What is needed: Please find the lines in the following records that hold "notifications", and copy them.

Extracted information:
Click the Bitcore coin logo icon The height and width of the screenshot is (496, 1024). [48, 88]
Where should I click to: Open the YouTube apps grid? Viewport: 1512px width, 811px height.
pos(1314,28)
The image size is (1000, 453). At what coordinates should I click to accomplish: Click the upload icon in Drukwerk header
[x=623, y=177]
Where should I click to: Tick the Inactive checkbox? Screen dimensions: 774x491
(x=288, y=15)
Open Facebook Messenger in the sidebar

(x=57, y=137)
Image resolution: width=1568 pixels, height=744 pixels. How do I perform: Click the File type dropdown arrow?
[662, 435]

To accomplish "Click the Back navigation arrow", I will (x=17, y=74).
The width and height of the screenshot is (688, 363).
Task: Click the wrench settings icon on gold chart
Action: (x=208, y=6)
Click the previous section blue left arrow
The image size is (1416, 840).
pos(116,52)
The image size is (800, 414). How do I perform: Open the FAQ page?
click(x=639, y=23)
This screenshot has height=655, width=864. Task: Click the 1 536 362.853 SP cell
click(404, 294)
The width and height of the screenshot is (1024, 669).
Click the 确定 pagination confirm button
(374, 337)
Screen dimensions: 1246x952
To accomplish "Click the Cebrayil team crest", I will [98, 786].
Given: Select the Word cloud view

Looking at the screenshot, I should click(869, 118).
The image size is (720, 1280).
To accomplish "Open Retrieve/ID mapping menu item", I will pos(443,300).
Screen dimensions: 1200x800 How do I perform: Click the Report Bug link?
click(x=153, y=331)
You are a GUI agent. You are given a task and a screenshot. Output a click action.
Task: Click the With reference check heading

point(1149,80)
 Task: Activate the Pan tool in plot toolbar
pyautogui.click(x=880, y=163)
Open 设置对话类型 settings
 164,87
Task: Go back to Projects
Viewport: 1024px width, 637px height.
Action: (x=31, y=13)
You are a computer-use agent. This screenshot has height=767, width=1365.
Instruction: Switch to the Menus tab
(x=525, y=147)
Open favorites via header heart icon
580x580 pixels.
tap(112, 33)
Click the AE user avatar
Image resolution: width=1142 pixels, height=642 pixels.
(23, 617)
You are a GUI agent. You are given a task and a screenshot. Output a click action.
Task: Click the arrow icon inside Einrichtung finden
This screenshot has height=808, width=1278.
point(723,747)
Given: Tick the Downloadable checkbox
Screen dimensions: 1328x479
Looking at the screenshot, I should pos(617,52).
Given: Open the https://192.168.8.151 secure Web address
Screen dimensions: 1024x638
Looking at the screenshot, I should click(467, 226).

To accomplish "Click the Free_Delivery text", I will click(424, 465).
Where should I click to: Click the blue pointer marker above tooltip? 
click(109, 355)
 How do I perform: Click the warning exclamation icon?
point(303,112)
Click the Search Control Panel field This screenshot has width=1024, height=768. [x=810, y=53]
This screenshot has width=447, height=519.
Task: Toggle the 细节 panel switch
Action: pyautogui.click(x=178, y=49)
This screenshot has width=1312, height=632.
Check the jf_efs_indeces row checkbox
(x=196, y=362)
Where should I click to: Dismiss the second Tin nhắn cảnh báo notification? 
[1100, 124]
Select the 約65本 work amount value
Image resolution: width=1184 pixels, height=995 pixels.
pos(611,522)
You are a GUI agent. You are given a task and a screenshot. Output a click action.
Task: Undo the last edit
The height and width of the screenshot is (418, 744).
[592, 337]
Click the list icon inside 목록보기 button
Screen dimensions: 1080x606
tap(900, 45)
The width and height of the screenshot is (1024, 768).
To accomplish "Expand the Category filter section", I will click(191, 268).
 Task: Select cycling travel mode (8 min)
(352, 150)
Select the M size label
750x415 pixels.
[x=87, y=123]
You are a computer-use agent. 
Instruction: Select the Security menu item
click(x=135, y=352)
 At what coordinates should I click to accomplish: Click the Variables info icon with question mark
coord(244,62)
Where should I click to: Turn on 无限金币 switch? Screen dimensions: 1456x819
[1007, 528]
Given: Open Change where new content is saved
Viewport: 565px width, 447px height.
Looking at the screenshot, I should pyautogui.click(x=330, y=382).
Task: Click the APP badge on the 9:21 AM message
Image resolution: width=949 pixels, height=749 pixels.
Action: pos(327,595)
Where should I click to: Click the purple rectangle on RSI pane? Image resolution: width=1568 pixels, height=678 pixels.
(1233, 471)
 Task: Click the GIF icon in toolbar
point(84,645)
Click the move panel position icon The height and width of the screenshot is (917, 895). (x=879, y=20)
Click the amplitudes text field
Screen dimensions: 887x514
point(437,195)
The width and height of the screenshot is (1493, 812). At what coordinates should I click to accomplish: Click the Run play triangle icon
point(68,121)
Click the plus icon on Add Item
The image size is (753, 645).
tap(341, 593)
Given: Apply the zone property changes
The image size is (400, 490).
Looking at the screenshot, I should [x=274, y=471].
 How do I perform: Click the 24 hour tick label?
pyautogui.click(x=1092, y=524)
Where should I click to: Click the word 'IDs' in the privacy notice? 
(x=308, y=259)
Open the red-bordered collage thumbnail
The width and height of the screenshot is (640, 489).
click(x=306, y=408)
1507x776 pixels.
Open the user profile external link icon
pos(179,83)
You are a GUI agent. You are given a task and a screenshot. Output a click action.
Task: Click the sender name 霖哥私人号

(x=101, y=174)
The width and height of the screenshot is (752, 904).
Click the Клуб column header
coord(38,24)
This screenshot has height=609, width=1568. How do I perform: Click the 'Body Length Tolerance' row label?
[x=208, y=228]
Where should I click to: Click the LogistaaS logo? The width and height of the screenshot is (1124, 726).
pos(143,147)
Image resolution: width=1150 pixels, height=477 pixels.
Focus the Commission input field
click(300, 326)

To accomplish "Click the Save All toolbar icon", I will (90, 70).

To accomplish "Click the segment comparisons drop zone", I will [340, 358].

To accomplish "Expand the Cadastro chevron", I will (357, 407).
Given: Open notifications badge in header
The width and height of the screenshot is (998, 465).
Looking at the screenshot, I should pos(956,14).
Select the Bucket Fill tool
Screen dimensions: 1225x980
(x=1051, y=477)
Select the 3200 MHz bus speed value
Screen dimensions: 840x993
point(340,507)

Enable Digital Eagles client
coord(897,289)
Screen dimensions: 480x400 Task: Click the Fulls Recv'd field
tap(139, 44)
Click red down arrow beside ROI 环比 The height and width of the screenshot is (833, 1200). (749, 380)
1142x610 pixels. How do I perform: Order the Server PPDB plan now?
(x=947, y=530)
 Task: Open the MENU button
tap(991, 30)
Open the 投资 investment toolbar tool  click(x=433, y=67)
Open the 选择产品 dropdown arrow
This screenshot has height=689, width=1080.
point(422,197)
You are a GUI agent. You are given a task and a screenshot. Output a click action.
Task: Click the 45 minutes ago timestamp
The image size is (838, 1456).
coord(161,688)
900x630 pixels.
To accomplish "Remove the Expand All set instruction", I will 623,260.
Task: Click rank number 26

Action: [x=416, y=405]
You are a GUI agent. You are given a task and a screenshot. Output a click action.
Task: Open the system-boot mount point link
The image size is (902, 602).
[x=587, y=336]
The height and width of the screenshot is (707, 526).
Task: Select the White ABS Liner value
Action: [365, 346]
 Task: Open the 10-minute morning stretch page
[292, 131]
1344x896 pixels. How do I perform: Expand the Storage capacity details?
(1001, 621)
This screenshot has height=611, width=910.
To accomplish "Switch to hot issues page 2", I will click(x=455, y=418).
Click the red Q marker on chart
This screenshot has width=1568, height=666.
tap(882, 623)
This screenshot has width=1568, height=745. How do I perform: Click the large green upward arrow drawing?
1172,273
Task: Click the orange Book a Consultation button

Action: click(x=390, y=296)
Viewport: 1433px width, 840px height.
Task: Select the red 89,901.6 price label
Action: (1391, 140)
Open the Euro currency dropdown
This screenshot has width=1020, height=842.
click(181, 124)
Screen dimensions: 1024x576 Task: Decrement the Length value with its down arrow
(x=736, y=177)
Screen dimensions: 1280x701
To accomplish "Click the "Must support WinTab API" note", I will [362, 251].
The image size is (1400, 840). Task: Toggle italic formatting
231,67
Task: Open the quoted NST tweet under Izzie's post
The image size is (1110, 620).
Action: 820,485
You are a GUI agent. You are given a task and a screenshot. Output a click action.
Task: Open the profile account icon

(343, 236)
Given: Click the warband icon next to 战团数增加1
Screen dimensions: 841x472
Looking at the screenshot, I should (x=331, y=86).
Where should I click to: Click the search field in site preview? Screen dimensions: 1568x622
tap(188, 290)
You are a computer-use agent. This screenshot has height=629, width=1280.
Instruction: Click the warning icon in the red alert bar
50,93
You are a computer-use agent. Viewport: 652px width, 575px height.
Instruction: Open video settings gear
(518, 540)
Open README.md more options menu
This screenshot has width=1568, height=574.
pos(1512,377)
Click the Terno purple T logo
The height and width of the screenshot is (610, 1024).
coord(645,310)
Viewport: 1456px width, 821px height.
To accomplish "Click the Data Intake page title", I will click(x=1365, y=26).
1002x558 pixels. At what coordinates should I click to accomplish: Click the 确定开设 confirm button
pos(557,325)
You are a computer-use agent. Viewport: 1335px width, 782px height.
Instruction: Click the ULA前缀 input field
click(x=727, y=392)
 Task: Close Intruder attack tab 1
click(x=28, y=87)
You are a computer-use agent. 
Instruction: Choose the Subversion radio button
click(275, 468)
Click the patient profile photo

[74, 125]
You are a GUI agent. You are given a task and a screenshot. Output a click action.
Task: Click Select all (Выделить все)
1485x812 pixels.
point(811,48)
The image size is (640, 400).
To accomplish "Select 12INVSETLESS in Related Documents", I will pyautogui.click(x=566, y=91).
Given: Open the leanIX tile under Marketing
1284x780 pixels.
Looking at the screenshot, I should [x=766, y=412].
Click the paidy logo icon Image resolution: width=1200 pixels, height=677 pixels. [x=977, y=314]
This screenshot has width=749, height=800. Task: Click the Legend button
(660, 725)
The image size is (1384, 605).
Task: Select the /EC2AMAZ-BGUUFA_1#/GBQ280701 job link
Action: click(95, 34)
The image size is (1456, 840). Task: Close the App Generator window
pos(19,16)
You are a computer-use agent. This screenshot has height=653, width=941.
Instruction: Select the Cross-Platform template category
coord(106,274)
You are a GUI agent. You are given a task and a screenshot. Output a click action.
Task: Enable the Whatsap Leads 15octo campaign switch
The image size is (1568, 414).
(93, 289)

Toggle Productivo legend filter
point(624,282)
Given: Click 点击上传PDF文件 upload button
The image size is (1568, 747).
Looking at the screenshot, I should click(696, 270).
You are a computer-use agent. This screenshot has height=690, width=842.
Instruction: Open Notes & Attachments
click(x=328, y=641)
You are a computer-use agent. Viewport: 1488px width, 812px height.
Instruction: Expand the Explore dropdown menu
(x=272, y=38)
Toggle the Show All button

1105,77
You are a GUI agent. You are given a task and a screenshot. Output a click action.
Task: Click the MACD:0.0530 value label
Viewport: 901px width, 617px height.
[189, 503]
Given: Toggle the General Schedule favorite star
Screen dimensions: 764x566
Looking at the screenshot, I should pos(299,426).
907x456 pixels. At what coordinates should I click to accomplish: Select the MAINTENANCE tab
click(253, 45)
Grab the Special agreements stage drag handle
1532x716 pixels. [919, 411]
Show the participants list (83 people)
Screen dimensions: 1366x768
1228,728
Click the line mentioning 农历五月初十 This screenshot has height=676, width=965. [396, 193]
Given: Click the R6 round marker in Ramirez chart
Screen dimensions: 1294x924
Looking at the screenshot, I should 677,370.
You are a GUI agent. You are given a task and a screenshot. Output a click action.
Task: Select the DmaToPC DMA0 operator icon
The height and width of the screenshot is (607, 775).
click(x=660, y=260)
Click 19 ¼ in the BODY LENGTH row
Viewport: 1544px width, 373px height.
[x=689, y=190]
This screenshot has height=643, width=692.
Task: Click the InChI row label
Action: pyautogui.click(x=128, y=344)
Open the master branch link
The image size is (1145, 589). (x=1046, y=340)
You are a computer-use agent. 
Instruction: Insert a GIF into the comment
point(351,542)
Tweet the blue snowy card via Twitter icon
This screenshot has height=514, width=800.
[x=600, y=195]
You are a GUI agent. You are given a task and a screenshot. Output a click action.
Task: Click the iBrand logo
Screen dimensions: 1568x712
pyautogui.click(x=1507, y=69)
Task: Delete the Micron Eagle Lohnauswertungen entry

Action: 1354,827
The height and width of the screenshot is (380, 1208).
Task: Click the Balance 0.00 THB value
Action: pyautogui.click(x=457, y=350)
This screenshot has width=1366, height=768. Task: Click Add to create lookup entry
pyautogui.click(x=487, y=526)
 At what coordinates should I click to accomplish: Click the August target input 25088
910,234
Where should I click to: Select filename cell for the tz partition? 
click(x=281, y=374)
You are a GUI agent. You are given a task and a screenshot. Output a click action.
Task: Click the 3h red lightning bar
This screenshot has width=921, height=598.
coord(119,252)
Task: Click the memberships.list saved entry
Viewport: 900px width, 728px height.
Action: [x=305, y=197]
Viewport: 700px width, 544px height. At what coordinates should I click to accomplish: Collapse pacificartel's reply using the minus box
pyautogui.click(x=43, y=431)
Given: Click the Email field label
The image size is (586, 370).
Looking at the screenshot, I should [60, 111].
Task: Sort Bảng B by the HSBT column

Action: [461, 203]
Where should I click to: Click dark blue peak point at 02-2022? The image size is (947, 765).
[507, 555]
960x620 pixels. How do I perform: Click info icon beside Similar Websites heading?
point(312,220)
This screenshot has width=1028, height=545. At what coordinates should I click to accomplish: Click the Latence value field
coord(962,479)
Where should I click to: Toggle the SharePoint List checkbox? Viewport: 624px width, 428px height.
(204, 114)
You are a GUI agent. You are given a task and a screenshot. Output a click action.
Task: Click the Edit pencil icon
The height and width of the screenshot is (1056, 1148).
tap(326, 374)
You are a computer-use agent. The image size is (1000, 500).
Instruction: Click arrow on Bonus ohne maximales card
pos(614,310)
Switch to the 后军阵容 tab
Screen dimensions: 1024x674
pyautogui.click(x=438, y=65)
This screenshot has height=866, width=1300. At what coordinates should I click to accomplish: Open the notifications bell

Task solution:
Given: Open notifications badge in header
This screenshot has height=866, width=1300. At what coordinates should I click to accomplish: Open the notifications bell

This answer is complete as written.